Tomato Bread I - cooking recipe

Ingredients
    1 cup tomato juice
    1 cup water
    1 (.25 ounce) package instant yeast
    1/4 cup vegetable oil
    1/3 cup honey
    1/4 cup chopped fresh parsley
    1/4 cup chopped green onions
    2 cloves garlic
    1 carrot, shredded
    1 teaspoon salt
    6 cups bread flour
Preparation
    In a sauce pan, heat the tomato juice and water over a low heat until warm to the touch. Pour into a large warmed bowl, and add yeast and honey; stir to dissolve yeast. Allow to rest until yeast is creamy.

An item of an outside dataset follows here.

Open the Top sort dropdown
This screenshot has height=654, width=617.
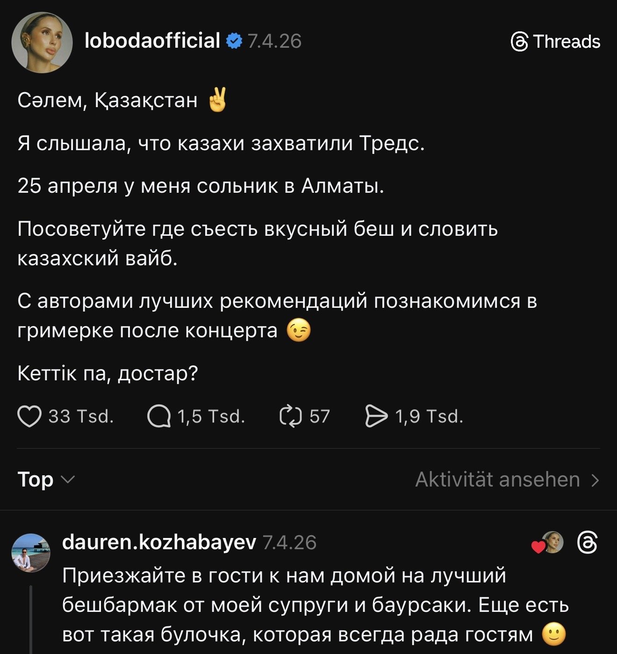coord(46,480)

    Mix in oil, parsley, onion, garlic, carrot, and salt. Add 1 cup of the flour, and stir until smooth. Add more flour, until a firm dough is formed. Knead five minutes on a lightly floured surface. Place dough in a greased bowl, and turn to coat the surface completely. Allow to rise in a warm place until doubled in size.
    Punch down, and divide into halves. Form two loaves, and put into greased 9 x 5 inch loaf pans. Allow to rise for another 45 minutes, or until loaves have doubled in size.
    Bake at 400 degrees F (220 degrees C) for about 30 minutes, until golden brown. Remove from pans to wire rack to cool.